Start at the top line and retype the data exactly through to the end.

::: Recorded data :::

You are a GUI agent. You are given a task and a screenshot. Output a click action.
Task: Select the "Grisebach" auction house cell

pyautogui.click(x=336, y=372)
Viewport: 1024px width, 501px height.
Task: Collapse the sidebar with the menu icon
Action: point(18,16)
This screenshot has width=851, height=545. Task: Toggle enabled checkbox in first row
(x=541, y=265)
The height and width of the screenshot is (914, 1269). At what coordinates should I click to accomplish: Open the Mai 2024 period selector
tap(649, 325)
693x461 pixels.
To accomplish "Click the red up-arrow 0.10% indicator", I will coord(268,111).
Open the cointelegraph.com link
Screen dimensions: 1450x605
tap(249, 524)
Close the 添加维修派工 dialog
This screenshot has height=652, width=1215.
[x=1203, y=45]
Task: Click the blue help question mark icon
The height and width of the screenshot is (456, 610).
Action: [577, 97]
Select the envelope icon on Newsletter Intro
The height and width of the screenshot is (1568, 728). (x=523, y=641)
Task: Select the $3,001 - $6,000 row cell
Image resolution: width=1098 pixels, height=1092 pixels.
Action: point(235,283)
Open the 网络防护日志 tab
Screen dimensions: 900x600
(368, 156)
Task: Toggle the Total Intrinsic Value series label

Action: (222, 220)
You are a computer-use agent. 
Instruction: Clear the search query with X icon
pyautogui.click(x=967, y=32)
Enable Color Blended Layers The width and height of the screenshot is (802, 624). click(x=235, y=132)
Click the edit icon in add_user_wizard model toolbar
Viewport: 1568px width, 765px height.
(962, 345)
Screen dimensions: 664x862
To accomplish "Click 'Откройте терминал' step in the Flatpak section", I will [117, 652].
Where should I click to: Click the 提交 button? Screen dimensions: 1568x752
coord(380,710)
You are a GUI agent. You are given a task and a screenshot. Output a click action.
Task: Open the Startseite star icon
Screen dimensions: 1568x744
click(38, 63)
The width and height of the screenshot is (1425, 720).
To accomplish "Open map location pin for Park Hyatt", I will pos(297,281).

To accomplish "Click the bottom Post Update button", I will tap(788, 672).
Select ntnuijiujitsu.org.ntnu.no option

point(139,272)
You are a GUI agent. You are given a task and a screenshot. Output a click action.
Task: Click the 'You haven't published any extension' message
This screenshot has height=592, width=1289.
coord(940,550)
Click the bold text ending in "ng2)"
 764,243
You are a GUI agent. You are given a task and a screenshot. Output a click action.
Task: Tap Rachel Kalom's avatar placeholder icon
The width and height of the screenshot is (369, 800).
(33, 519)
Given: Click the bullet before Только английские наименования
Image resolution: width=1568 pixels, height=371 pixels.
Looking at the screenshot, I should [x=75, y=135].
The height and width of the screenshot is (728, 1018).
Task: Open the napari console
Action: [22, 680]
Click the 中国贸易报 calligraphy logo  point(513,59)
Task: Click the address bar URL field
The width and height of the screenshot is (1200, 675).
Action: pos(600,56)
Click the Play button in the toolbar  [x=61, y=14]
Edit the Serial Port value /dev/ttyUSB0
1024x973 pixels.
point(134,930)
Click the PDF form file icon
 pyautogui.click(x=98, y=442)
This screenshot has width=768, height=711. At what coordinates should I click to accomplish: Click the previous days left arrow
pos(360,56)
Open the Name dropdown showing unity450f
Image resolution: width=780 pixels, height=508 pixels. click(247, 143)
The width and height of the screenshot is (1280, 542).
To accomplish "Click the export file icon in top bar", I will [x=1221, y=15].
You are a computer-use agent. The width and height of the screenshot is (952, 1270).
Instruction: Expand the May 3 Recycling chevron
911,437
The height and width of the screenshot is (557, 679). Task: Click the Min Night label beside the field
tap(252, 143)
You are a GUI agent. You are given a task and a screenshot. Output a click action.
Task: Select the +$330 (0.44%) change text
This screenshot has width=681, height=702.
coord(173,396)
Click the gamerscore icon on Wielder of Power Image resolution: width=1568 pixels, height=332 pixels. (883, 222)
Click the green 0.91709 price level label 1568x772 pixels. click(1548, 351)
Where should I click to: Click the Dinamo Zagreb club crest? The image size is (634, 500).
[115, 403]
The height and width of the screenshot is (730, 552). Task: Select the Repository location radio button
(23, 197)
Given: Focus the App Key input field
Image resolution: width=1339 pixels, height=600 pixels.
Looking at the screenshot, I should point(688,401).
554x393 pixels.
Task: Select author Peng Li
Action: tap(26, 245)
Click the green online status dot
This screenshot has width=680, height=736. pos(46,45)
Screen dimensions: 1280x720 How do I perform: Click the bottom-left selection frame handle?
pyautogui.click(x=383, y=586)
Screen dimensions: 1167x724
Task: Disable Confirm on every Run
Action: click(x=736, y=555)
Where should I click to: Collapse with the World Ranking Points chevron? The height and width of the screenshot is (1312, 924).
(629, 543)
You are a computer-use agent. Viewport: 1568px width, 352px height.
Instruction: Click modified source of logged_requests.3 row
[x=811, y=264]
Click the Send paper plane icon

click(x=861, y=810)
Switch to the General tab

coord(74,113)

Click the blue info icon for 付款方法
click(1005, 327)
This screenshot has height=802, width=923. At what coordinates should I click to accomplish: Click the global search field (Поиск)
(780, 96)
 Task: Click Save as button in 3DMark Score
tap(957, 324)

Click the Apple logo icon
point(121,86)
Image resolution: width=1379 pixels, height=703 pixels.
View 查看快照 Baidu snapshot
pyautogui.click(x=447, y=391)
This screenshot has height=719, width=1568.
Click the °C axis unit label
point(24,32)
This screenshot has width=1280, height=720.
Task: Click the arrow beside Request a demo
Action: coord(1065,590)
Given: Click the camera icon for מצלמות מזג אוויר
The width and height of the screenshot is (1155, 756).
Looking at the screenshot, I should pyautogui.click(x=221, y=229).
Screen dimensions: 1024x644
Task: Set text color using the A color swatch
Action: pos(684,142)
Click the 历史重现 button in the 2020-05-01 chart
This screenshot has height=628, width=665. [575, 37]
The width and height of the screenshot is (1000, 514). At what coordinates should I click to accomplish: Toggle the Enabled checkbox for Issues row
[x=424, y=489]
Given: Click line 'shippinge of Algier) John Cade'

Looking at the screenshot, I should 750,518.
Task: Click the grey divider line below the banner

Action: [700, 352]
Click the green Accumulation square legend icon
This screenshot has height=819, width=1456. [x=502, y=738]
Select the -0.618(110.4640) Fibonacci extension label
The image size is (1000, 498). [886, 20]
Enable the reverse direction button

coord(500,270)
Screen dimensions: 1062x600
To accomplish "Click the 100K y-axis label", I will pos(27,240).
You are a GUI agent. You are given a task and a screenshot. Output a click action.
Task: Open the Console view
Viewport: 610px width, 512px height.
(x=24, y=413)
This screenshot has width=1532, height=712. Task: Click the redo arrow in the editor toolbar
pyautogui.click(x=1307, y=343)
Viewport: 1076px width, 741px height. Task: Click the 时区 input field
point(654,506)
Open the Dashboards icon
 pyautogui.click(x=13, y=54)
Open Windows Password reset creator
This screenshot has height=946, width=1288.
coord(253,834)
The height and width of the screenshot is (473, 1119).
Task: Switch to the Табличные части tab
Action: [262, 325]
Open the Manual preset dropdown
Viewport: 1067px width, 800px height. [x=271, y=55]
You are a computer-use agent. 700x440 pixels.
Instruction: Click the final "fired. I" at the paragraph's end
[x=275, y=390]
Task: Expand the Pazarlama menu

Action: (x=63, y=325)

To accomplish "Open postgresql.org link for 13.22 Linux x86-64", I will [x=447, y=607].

:::

▶ **Your solution**:
You are a GUI agent. You are given a task and a screenshot. Output a click action.
Task: Select the "Grisebach" auction house cell

pyautogui.click(x=336, y=372)
Viewport: 1024px width, 501px height.
Task: Collapse the sidebar with the menu icon
Action: point(18,16)
This screenshot has width=851, height=545. Task: Toggle enabled checkbox in first row
(x=541, y=265)
The height and width of the screenshot is (914, 1269). At what coordinates should I click to accomplish: Open the Mai 2024 period selector
tap(649, 325)
693x461 pixels.
To accomplish "Click the red up-arrow 0.10% indicator", I will coord(268,111).
Open the cointelegraph.com link
Screen dimensions: 1450x605
tap(249, 524)
Close the 添加维修派工 dialog
This screenshot has height=652, width=1215.
[x=1203, y=45]
Task: Click the blue help question mark icon
The height and width of the screenshot is (456, 610).
Action: [577, 97]
Select the envelope icon on Newsletter Intro
The height and width of the screenshot is (1568, 728). (x=523, y=641)
Task: Select the $3,001 - $6,000 row cell
Image resolution: width=1098 pixels, height=1092 pixels.
Action: point(235,283)
Open the 网络防护日志 tab
Screen dimensions: 900x600
(368, 156)
Task: Toggle the Total Intrinsic Value series label

Action: (222, 220)
You are a computer-use agent. 
Instruction: Clear the search query with X icon
pyautogui.click(x=967, y=32)
Enable Color Blended Layers The width and height of the screenshot is (802, 624). click(x=235, y=132)
Click the edit icon in add_user_wizard model toolbar
Viewport: 1568px width, 765px height.
(962, 345)
Screen dimensions: 664x862
To accomplish "Click 'Откройте терминал' step in the Flatpak section", I will [117, 652].
Where should I click to: Click the 提交 button? Screen dimensions: 1568x752
coord(380,710)
You are a GUI agent. You are given a task and a screenshot. Output a click action.
Task: Open the Startseite star icon
Screen dimensions: 1568x744
click(38, 63)
The width and height of the screenshot is (1425, 720).
To accomplish "Open map location pin for Park Hyatt", I will pos(297,281).

To accomplish "Click the bottom Post Update button", I will tap(788, 672).
Select ntnuijiujitsu.org.ntnu.no option

point(139,272)
You are a GUI agent. You are given a task and a screenshot. Output a click action.
Task: Click the 'You haven't published any extension' message
This screenshot has height=592, width=1289.
coord(940,550)
Click the bold text ending in "ng2)"
 764,243
You are a GUI agent. You are given a task and a screenshot. Output a click action.
Task: Tap Rachel Kalom's avatar placeholder icon
The width and height of the screenshot is (369, 800).
(33, 519)
Given: Click the bullet before Только английские наименования
Image resolution: width=1568 pixels, height=371 pixels.
Looking at the screenshot, I should [x=75, y=135].
The height and width of the screenshot is (728, 1018).
Task: Open the napari console
Action: [22, 680]
Click the 中国贸易报 calligraphy logo  point(513,59)
Task: Click the address bar URL field
The width and height of the screenshot is (1200, 675).
Action: pos(600,56)
Click the Play button in the toolbar  [x=61, y=14]
Edit the Serial Port value /dev/ttyUSB0
1024x973 pixels.
point(134,930)
Click the PDF form file icon
 pyautogui.click(x=98, y=442)
This screenshot has width=768, height=711. At what coordinates should I click to accomplish: Click the previous days left arrow
pos(360,56)
Open the Name dropdown showing unity450f
Image resolution: width=780 pixels, height=508 pixels. click(247, 143)
The width and height of the screenshot is (1280, 542).
To accomplish "Click the export file icon in top bar", I will [x=1221, y=15].
You are a computer-use agent. The width and height of the screenshot is (952, 1270).
Instruction: Expand the May 3 Recycling chevron
911,437
The height and width of the screenshot is (557, 679). Task: Click the Min Night label beside the field
tap(252, 143)
You are a GUI agent. You are given a task and a screenshot. Output a click action.
Task: Select the +$330 (0.44%) change text
This screenshot has width=681, height=702.
coord(173,396)
Click the gamerscore icon on Wielder of Power Image resolution: width=1568 pixels, height=332 pixels. (883, 222)
Click the green 0.91709 price level label 1568x772 pixels. click(1548, 351)
Where should I click to: Click the Dinamo Zagreb club crest? The image size is (634, 500).
[115, 403]
The height and width of the screenshot is (730, 552). Task: Select the Repository location radio button
(23, 197)
Given: Focus the App Key input field
Image resolution: width=1339 pixels, height=600 pixels.
Looking at the screenshot, I should point(688,401).
554x393 pixels.
Task: Select author Peng Li
Action: tap(26, 245)
Click the green online status dot
This screenshot has width=680, height=736. pos(46,45)
Screen dimensions: 1280x720 How do I perform: Click the bottom-left selection frame handle?
pyautogui.click(x=383, y=586)
Screen dimensions: 1167x724
Task: Disable Confirm on every Run
Action: click(x=736, y=555)
Where should I click to: Collapse with the World Ranking Points chevron? The height and width of the screenshot is (1312, 924).
(629, 543)
You are a computer-use agent. Viewport: 1568px width, 352px height.
Instruction: Click modified source of logged_requests.3 row
[x=811, y=264]
Click the Send paper plane icon

click(x=861, y=810)
Switch to the General tab

coord(74,113)

Click the blue info icon for 付款方法
click(1005, 327)
This screenshot has height=802, width=923. At what coordinates should I click to accomplish: Click the global search field (Поиск)
(780, 96)
 Task: Click Save as button in 3DMark Score
tap(957, 324)

Click the Apple logo icon
point(121,86)
Image resolution: width=1379 pixels, height=703 pixels.
View 查看快照 Baidu snapshot
pyautogui.click(x=447, y=391)
This screenshot has height=719, width=1568.
Click the °C axis unit label
point(24,32)
This screenshot has width=1280, height=720.
Task: Click the arrow beside Request a demo
Action: coord(1065,590)
Given: Click the camera icon for מצלמות מזג אוויר
The width and height of the screenshot is (1155, 756).
Looking at the screenshot, I should pyautogui.click(x=221, y=229).
Screen dimensions: 1024x644
Task: Set text color using the A color swatch
Action: pos(684,142)
Click the 历史重现 button in the 2020-05-01 chart
This screenshot has height=628, width=665. [575, 37]
The width and height of the screenshot is (1000, 514). At what coordinates should I click to accomplish: Toggle the Enabled checkbox for Issues row
[x=424, y=489]
Given: Click line 'shippinge of Algier) John Cade'

Looking at the screenshot, I should 750,518.
Task: Click the grey divider line below the banner

Action: [700, 352]
Click the green Accumulation square legend icon
This screenshot has height=819, width=1456. [x=502, y=738]
Select the -0.618(110.4640) Fibonacci extension label
The image size is (1000, 498). [886, 20]
Enable the reverse direction button

coord(500,270)
Screen dimensions: 1062x600
To accomplish "Click the 100K y-axis label", I will pos(27,240).
You are a GUI agent. You are given a task and a screenshot. Output a click action.
Task: Open the Console view
Viewport: 610px width, 512px height.
(x=24, y=413)
This screenshot has width=1532, height=712. Task: Click the redo arrow in the editor toolbar
pyautogui.click(x=1307, y=343)
Viewport: 1076px width, 741px height. Task: Click the 时区 input field
point(654,506)
Open the Dashboards icon
 pyautogui.click(x=13, y=54)
Open Windows Password reset creator
This screenshot has height=946, width=1288.
coord(253,834)
The height and width of the screenshot is (473, 1119).
Task: Switch to the Табличные части tab
Action: [262, 325]
Open the Manual preset dropdown
Viewport: 1067px width, 800px height. [x=271, y=55]
You are a computer-use agent. 700x440 pixels.
Instruction: Click the final "fired. I" at the paragraph's end
[x=275, y=390]
Task: Expand the Pazarlama menu

Action: (x=63, y=325)

To accomplish "Open postgresql.org link for 13.22 Linux x86-64", I will [x=447, y=607].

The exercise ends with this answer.